## Work to complete
Only the lines from the one holding "Task: Click the Steam Deck info icon" to the end of the data should be echoed, exactly as they appear, minus the pictures.

Collected data entries
[Start of Attachment]

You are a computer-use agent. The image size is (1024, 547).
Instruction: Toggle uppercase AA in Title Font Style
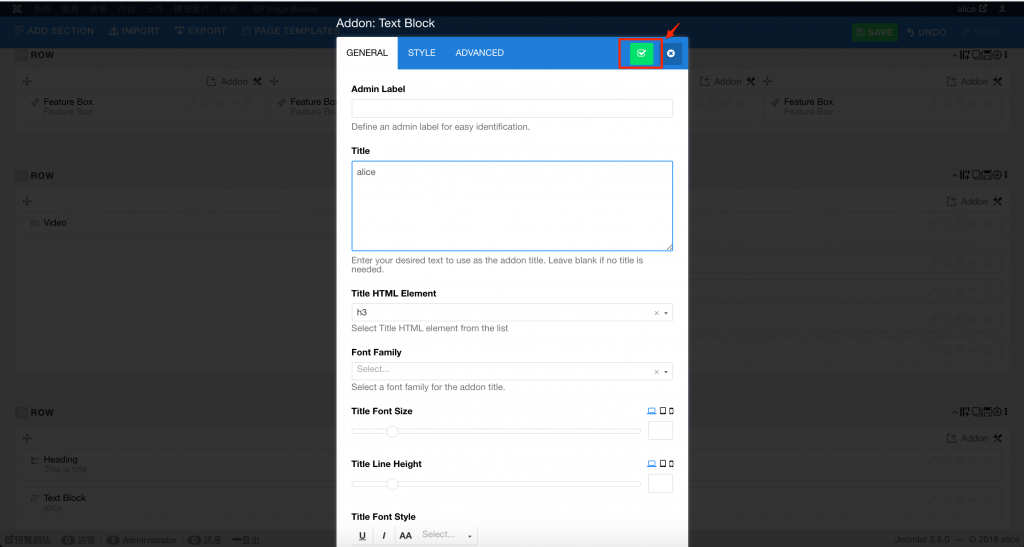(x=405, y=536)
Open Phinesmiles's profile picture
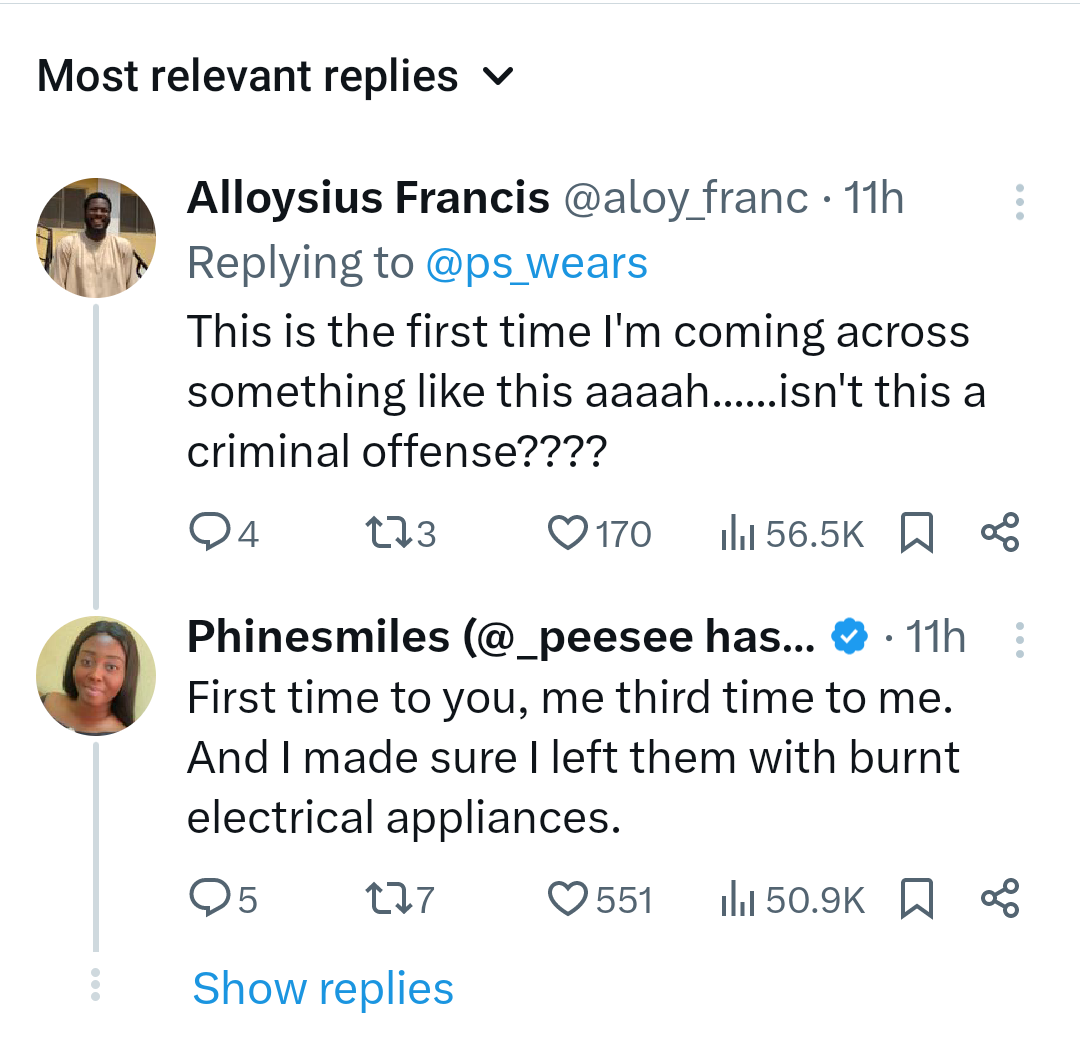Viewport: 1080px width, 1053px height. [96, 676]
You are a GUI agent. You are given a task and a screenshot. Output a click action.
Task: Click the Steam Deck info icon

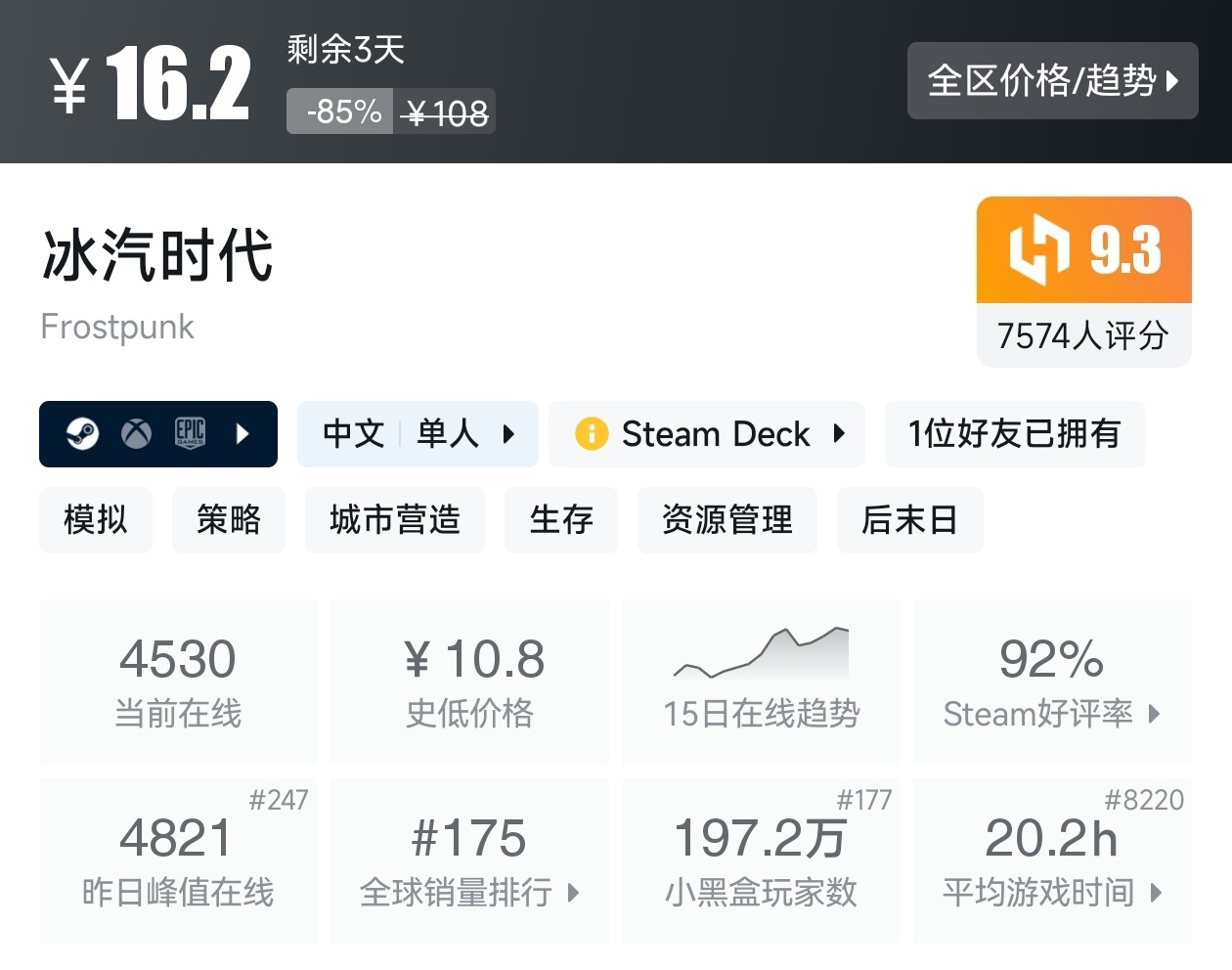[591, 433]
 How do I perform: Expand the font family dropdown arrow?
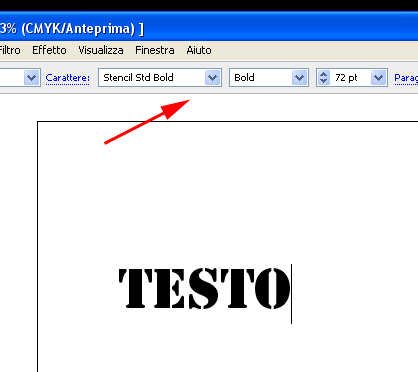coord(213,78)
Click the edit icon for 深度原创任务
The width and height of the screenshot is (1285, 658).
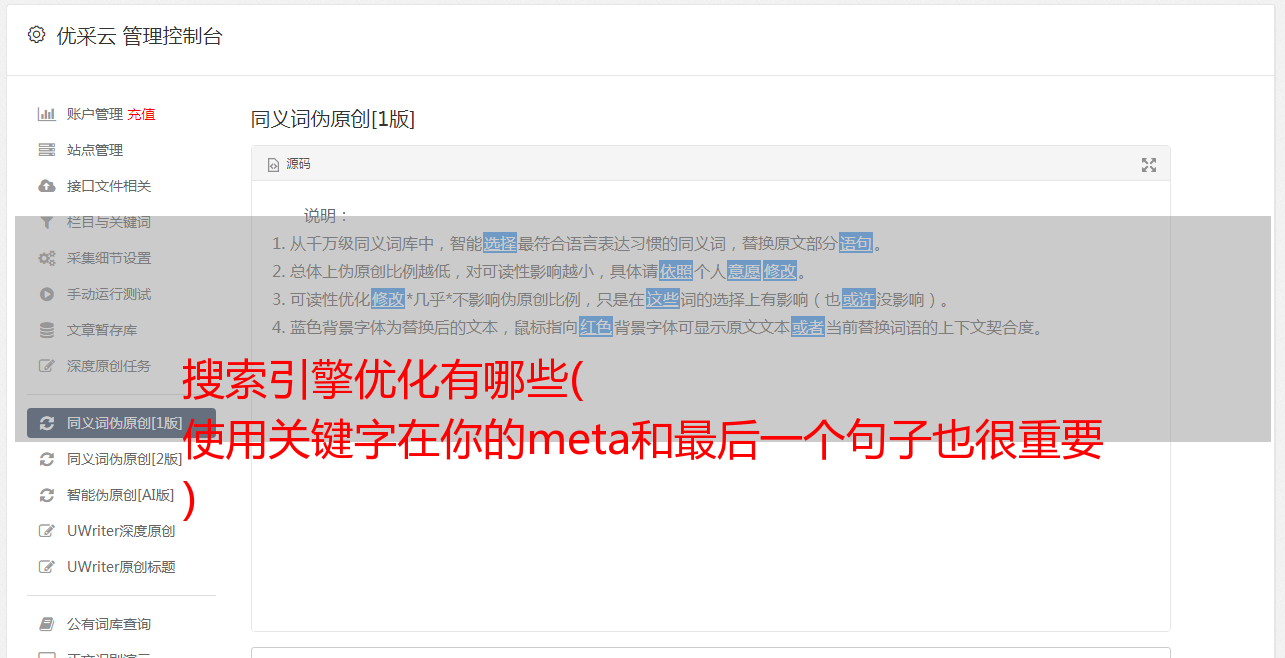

[End of Attachment]

## Output of the task
Task: Click the Steam Deck info icon

[591, 433]
 How do I perform: Expand the font family dropdown arrow?
coord(213,78)
Click the edit icon for 深度原创任务
The width and height of the screenshot is (1285, 658).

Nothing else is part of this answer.